Un comité d’experts désigné
Pour assurer sa restauration, un restaurateur agréé va être désigné « à la suite d’une mise en concurrence »
, a fait savoir le Louvre. « Au vu du caractère à la fois symbolique mais aussi inédit d’une telle restauration, et de la spécificité remarquable de l’objet à restaurer »
, un comité d’experts a été désigné pour conseiller et superviser les travaux de restauration.

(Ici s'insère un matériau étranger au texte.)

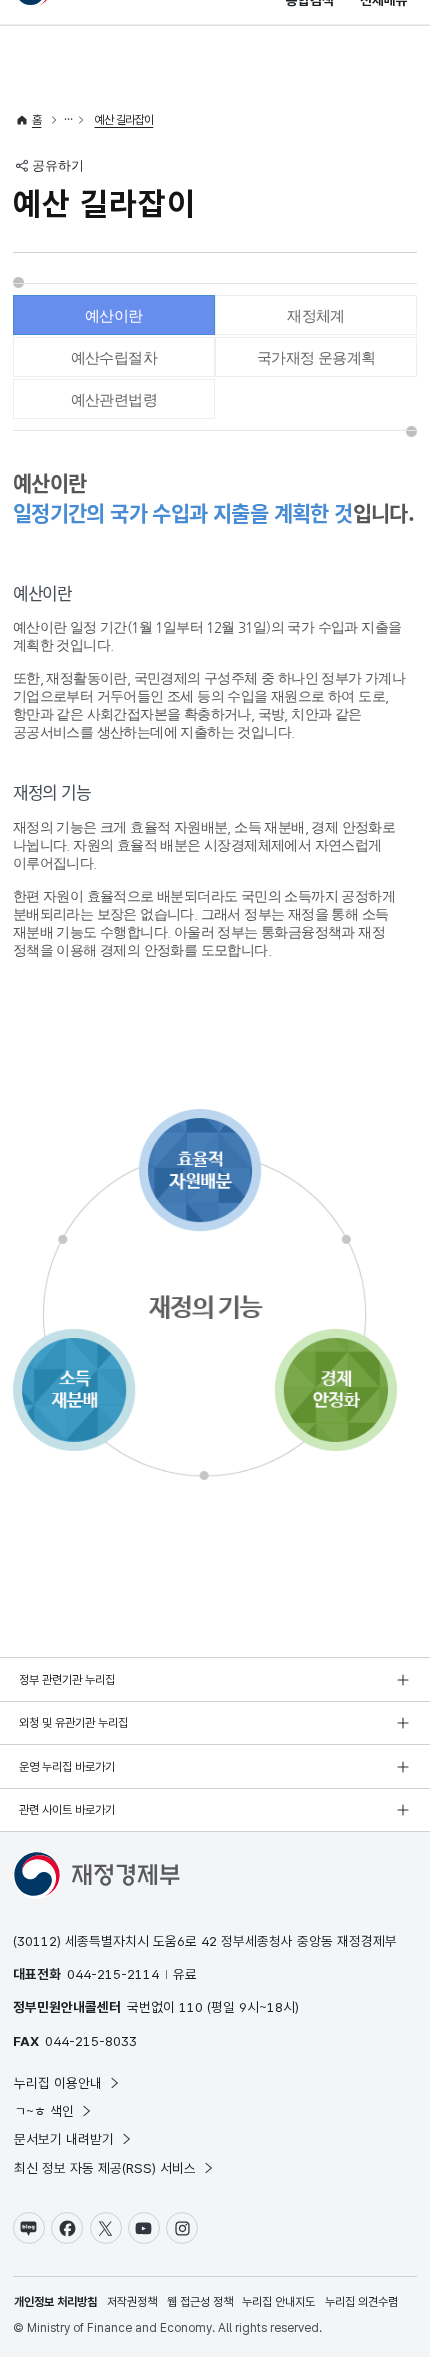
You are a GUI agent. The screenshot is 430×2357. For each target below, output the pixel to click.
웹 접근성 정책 (200, 2302)
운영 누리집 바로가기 (67, 1767)
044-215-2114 (113, 1974)
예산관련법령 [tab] (114, 399)
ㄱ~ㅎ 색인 (44, 2111)
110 (191, 2007)
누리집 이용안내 (58, 2083)
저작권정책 (132, 2302)
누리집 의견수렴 (361, 2302)
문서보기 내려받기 (64, 2139)
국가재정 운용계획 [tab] (316, 357)
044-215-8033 (91, 2041)
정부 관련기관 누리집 (67, 1680)
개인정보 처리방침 (55, 2302)
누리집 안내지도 (278, 2302)
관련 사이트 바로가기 (67, 1810)
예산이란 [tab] (114, 315)
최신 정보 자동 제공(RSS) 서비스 (105, 2168)
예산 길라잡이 (124, 120)
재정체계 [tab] (316, 315)
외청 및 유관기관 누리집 (73, 1723)
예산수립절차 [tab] (114, 357)
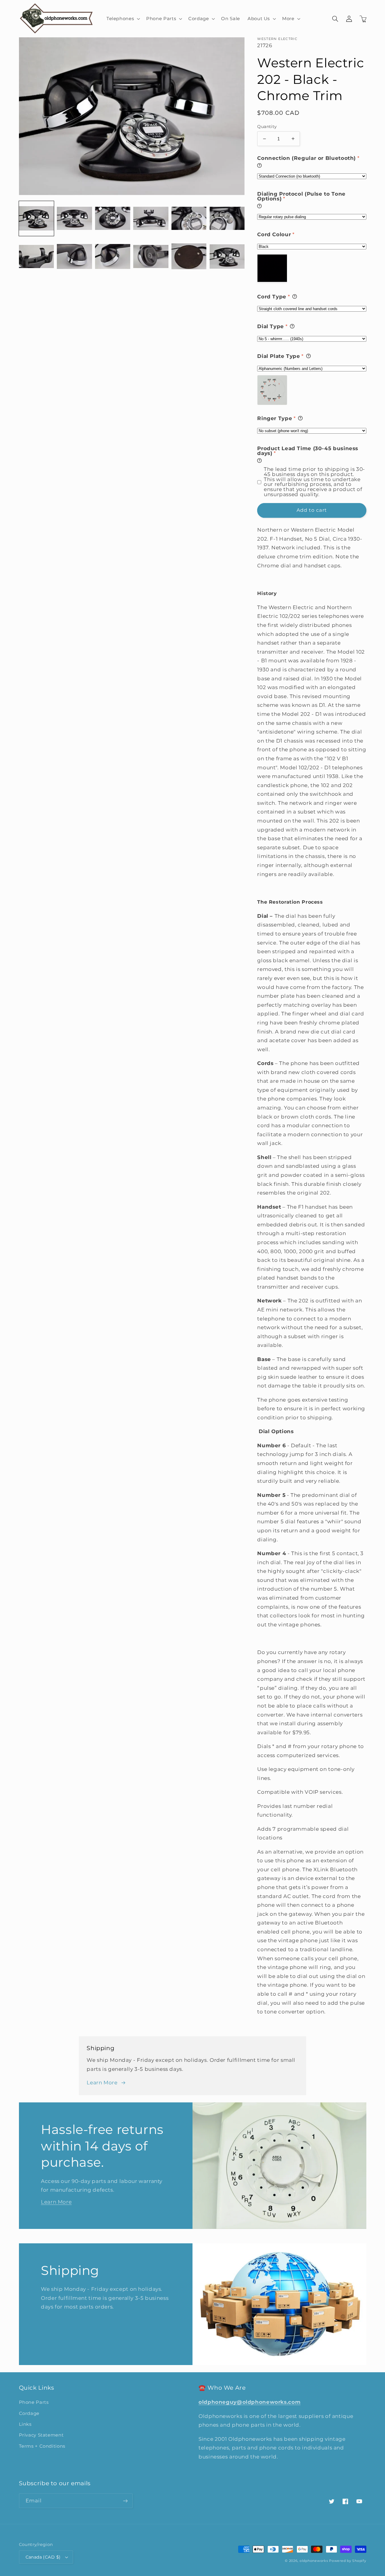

Il sera présidé par la présidente du Louvre, Laurence des Cars, et composé de six personnalités, assistées d’« un ou une représentante des cinq maisons historiques de la joaillerie française »
, à savoir les maisons Mellerio, Chaumet, Cartier, Boucheron et Van Cleef & Arpels.
Huit joyaux du XIXᵉ siècle dérobés lors de ce cambriolage au retentissement mondial sont toujours dans la nature. Le butin, dont le diadème serti de quelque 2.000 diamants de l’impératrice Eugénie, est estimé à 88 millions d’euros.